‘Shopjacket’ brings hope to Whitley Bay town centre
Given the challenges that Whitley Bay town centre has faced over the last year – with a number of high-profile retail departures – it’s been great to see it at the centre of a good news story today. Sources as diverse as The Sun, the Daily Telegraph, Sky News and NewsLite have seized upon the ‘fake shopfront’ that now adorns the former Select store, intended by North Tyneside Council to replace the depressing sight of an empty unit with the impression of a thriving delicatessen.
By coincidence, the first property to receive the ‘Shopjacket’ treatment is one that I’d flagged up back in December as particularly ‘horrible-looking’. Consequently, when I had the pleasure a week ago of meeting up with the Tyneside-based team responsible for Shopjacket – among them property consultant Paul Murphy, and creative consultants Neil Wilson and Hayley Rodgers – I was thrilled to see the subject of their first transformation.
Instead of being blighted by the depressing appearance of the vacated Select shop, with its grimy fascia and droopy ‘Sale’ posters, Whitley Road now enjoys a much more pleasing scene – an attractive and tasteful frontage that gives an impression of how the unit could once again make a positive contribution to the high street. Who would have thought that a fake deli scene – and a much-needed coat of paint for the drab shutters – could make such a significant visual difference?
It’s not the be-all and end-all, of course. The property’s unattractive upper floors are still in need of work, and behind the fake frontage, there’s still a vacant unit that Whitley Bay could well do without.
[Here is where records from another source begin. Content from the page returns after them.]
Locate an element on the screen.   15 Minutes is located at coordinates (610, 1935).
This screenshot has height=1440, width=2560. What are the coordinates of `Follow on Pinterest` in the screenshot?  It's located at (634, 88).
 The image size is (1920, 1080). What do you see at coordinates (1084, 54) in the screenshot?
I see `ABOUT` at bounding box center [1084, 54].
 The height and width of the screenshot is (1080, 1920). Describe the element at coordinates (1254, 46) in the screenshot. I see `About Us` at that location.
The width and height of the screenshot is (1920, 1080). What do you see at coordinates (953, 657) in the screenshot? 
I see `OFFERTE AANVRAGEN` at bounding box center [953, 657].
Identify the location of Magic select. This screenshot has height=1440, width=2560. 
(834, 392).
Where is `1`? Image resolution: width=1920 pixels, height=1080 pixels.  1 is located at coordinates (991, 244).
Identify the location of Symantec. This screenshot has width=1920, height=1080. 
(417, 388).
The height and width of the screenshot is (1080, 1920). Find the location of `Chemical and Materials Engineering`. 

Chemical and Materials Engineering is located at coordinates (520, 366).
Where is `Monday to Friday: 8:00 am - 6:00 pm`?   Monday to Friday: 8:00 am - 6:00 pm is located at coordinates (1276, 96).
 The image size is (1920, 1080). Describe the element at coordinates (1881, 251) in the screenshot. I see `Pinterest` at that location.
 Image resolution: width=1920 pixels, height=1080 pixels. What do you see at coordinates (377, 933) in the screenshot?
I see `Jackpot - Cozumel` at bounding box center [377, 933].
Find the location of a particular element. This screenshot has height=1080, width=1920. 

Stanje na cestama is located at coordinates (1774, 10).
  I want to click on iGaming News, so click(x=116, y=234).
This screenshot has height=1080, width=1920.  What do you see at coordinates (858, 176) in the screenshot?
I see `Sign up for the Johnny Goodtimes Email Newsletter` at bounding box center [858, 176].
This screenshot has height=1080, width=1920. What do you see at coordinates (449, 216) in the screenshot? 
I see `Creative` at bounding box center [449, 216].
The value of the transformation, however, is that it brings a bit of hope, and some aspiration, back to Whitley Bay town centre – attributes that are essential if high streets like this are to have any hope of bouncing back from recent decline.
Crucially, these positive vibes have already extended beyond the former Select shop, with Paul and Neil telling me how some of the nearby retailers in Whitley Bay have drawn inspiration from the fake deli to think about how they could enhance their own shopfronts – often for little more effort than a pot of paint and taking on board some expert design advice.
The enhancements to the former Select store are the latest in a string of recent efforts that Whitley Bay has made to tackle the problem of empty shop units, not all of which have worked so well. You may recall that in a previous post I expressed some incredulity about the plans to paint the hoardings of the nearby former Co-op supermarket in Whitley Bay, amid the claim from the town’s Chamber of Trade that “an initiative like this can only help attract more visitors and increase trade for businesses in the town”.
As I remarked then – and still maintain now, having visited the old Co-op for myself back in December – “it’s clearly nonsense to suggest that shoppers will be attracted to visit Whitley Bay because a particular empty shop unit looks more attractive than it did before”.
True, no-one would dispute that the painted hoardings do look nicer than the previous grey ones, and the same would apply to the Whitley Bay FC themed paint job of the former T&G Allan shop.
For me though, the danger of such interventions is that they merely emphasise the emptiness of the shops that they are trying to enhance. In this respect, Shopjacket’s approach – creating the illusion that a unit is occupied, rather than merely covering up the fact that it isn’t – is surely more successful.
With industry journal Retail Week having recently launched its “Manifesto for the High Street” – a 10-point plan to “breathe life into Britain’s high streets” – Whitley Bay’s efforts to turn the tide of decline are timely indeed. In a couple of weeks, I’m very much looking forward to attending the associated ‘Saving Britain’s High Streets’ summit in Birmingham, where representatives of retailers, trade associations, local authorities and national government are set to come together to address the regeneration of Britain’s high streets and town centres (if any readers of this blog happen to be going along, do track me down and say hi!).
After all the negative publicity of its town centre over the last year or so, I’ll certainly take pleasure in flagging up Whitley Bay as one place that, in a small but significant way, is employing some welcome creativity and inventiveness as it strives to turn the corner.